**Consigne A**
Relevez chaque ligne des enregistrements qui contient la chaîne « プライバシーポリシー », en tenant compte de la casse.

**Extrait de page**

════════════════

Le DIT devient de plus en plus fréquemment plus qu’un data manager ou qu’un exécutant ; il se révèle, au même titre que le coloriste ou l’étalonneur, être l’une des deux mains du chef opérateur.

«  Le métier de DIT a assurément vocation à se généraliser, parce qu’aujourd’hui on arrive avec des stations de travail qui sont compactes et suffisamment puissantes pour accomplir nombre de ces tâches en temps réel. Nous avons passé la période d’expérimentation, de se dire que, voilà, on vient avec un micro-laboratoire de la Nasa pour essayer de faire des images sur le terrain, alors que, économiquement, ce n’était pas toujours la meilleure idée. Aujourd’hui, nous pouvons effectuer ce travail dans les mêmes conditions, au même niveau de qualité que le laboratoire, voire supérieur, parce que nous disposons d’un collaborateur dédié à l’image, qui n’est pas dispersé sur plusieurs tâches, comme cela arrive en laboratoire. Nous allons, par conséquent, voir les professionnels externaliser, comme nombre d’entre eux ont externalisé le montage au début des années 2000, comme ils ont aussi externalisé une partie du mixage son. Avec les DIT, ils vont externaliser, à leur façon, le processus de fabrication des rushes.

«  Aujourd’hui, au niveau des formations, l’Ina annonce justement un nouveau programme comprenant des formations de DIT dont je ne connais toutefois pas le contenu. À ma connaissance, il existe déjà des stages via la Cifap. Dans les cursus des grandes écoles, notamment Louis Lumière, sont données les bases techniques de la compréhension de la couleur de l’encodage in situ qui sont des outils utiles aux DIT. Après, il faut arriver à faire la bonne équation entre la partie créative et la partie technique.

════════════════

**Données de travail**
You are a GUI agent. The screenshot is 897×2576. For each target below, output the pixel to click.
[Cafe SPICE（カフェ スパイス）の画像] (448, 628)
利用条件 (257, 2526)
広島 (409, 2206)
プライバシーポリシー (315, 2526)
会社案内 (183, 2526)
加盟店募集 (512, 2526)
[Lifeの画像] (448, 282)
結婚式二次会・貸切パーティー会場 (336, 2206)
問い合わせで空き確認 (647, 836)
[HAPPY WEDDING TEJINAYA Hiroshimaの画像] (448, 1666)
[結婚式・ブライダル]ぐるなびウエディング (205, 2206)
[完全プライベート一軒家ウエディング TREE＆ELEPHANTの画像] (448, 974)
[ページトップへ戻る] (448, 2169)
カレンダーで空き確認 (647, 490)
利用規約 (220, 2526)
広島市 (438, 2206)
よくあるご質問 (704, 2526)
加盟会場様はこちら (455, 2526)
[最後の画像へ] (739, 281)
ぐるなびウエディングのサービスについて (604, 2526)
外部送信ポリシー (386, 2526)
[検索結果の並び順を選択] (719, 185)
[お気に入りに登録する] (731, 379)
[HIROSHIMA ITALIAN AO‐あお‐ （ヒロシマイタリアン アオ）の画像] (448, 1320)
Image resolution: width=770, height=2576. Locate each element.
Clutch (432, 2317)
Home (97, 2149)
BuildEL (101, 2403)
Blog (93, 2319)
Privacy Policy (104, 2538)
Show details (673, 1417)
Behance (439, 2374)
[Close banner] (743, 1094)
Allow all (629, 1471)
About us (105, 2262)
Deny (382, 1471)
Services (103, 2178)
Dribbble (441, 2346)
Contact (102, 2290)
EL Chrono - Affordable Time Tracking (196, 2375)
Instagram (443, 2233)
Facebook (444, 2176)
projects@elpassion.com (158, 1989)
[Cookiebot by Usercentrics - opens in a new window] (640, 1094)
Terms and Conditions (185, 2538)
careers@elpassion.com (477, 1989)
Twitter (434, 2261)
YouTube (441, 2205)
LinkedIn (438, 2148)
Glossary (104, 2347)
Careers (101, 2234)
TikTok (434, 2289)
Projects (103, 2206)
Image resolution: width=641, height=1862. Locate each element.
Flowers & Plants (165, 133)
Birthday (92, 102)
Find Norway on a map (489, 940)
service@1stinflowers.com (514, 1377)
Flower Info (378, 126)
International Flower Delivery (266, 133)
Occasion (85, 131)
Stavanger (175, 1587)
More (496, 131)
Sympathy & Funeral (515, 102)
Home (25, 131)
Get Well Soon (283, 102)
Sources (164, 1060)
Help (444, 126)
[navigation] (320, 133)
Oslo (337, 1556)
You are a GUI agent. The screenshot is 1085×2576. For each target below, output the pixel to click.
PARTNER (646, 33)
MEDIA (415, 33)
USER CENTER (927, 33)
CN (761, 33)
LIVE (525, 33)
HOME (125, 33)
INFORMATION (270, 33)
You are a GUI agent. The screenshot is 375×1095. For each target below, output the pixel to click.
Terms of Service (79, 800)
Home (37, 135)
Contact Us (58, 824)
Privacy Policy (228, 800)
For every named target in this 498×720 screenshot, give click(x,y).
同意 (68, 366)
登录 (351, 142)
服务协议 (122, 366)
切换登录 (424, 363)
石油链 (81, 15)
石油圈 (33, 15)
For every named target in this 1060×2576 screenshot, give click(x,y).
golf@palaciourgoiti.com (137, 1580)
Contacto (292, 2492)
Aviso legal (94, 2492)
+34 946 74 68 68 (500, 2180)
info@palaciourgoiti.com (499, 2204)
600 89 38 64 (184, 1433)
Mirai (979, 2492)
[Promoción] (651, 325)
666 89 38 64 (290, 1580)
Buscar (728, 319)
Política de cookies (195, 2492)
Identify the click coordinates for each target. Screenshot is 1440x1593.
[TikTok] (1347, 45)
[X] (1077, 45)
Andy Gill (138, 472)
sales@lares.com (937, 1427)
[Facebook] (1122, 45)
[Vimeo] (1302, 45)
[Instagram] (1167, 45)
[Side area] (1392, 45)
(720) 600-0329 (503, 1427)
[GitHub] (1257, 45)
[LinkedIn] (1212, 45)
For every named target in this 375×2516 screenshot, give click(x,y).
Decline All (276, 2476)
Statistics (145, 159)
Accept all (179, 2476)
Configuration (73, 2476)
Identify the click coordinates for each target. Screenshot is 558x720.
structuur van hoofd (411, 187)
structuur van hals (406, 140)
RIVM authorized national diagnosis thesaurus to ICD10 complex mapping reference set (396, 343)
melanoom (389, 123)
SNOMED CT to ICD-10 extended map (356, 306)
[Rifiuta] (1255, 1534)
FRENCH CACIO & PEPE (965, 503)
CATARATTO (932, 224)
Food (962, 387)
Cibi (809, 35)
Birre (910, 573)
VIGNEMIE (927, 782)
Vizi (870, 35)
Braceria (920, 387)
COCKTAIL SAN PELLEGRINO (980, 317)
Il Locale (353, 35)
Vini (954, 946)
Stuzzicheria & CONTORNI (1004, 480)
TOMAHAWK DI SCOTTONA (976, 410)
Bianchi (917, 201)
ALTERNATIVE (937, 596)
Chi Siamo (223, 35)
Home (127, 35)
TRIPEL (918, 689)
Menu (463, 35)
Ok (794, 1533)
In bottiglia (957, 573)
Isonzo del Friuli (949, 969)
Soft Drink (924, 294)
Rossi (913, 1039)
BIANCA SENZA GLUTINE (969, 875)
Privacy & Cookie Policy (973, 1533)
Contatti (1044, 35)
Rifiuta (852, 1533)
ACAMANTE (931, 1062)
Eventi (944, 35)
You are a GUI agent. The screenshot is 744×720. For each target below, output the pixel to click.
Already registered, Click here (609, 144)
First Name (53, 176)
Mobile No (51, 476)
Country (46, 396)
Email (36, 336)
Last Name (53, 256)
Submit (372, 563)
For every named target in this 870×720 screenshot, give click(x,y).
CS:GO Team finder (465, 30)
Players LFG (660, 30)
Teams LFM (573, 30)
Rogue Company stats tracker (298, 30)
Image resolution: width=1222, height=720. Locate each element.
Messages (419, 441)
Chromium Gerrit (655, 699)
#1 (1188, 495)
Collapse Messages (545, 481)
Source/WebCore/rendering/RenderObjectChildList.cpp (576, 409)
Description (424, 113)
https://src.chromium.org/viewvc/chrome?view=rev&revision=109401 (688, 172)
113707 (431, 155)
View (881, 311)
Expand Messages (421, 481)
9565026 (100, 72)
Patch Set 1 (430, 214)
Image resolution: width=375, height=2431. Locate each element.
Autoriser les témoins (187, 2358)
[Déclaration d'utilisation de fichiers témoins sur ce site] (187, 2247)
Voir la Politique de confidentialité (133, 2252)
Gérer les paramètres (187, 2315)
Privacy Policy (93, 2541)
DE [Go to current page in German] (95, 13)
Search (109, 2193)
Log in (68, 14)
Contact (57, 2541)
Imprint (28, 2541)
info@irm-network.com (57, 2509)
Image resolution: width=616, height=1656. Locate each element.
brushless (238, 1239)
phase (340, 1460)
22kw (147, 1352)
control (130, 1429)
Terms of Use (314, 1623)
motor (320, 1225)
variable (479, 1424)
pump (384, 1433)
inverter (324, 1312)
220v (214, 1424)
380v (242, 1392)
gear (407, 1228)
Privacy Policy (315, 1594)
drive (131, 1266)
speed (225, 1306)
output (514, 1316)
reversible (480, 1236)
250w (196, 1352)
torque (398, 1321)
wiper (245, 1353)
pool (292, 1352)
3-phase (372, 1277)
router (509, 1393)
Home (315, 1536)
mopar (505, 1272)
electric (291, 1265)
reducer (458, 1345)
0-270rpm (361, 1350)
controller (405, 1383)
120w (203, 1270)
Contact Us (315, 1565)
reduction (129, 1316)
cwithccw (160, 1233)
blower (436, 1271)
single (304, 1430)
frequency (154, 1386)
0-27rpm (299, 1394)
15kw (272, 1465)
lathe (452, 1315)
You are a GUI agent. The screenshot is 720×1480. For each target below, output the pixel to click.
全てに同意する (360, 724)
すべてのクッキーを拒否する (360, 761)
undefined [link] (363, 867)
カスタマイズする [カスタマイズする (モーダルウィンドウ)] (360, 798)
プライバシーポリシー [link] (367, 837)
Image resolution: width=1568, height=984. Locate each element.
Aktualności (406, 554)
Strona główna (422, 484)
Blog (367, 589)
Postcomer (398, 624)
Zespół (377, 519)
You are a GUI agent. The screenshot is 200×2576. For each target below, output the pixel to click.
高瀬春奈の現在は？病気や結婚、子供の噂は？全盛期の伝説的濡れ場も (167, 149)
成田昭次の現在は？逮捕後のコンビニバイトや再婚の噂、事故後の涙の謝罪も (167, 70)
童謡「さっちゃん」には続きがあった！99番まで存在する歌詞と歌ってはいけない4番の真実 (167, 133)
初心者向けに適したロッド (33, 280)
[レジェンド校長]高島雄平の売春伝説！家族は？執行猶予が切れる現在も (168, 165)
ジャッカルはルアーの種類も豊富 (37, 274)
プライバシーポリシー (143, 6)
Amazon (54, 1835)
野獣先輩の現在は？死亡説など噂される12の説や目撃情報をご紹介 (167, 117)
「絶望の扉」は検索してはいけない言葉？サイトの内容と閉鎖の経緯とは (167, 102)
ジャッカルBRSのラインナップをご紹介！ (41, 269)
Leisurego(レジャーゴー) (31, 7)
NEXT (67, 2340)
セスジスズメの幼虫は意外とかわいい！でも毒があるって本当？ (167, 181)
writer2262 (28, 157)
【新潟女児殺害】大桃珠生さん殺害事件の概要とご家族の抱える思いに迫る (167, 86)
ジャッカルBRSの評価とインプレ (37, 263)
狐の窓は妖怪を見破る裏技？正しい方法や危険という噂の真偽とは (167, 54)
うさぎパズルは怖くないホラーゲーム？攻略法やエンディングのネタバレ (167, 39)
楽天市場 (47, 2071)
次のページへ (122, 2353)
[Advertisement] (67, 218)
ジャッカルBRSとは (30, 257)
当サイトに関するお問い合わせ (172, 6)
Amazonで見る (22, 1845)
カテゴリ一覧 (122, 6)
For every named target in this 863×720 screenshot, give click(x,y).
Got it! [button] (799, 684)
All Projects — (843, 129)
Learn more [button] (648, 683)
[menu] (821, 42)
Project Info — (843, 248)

════════════════

**Consigne B**
Pour chacune des affirmations suivantes, dites si elle concorde avec l’extrait sur le métier de DIT. Répondez par oui ou par non, puis citez mot pour mot les termes du texte qui tranchent la question.
(i) L’Ina annonce un nouveau programme qui comprend des formations de DIT.
(ii) De nombreux professionnels ont externalisé le montage au début des années 1990.
(iii) Le collaborateur dédié à l’image est dispersé sur plusieurs tâches.

**Corrigé A**
プライバシーポリシー (315, 2526)
プライバシーポリシー [link] (367, 837)
プライバシーポリシー (143, 6)

**Corrigé B**
(i) Oui : « l’Ina annonce justement un nouveau programme comprenant des formations de DIT ».
(ii) Non : « comme nombre d’entre eux ont externalisé le montage au début des années 2000 ».
(iii) Non : « qui n’est pas dispersé sur plusieurs tâches ».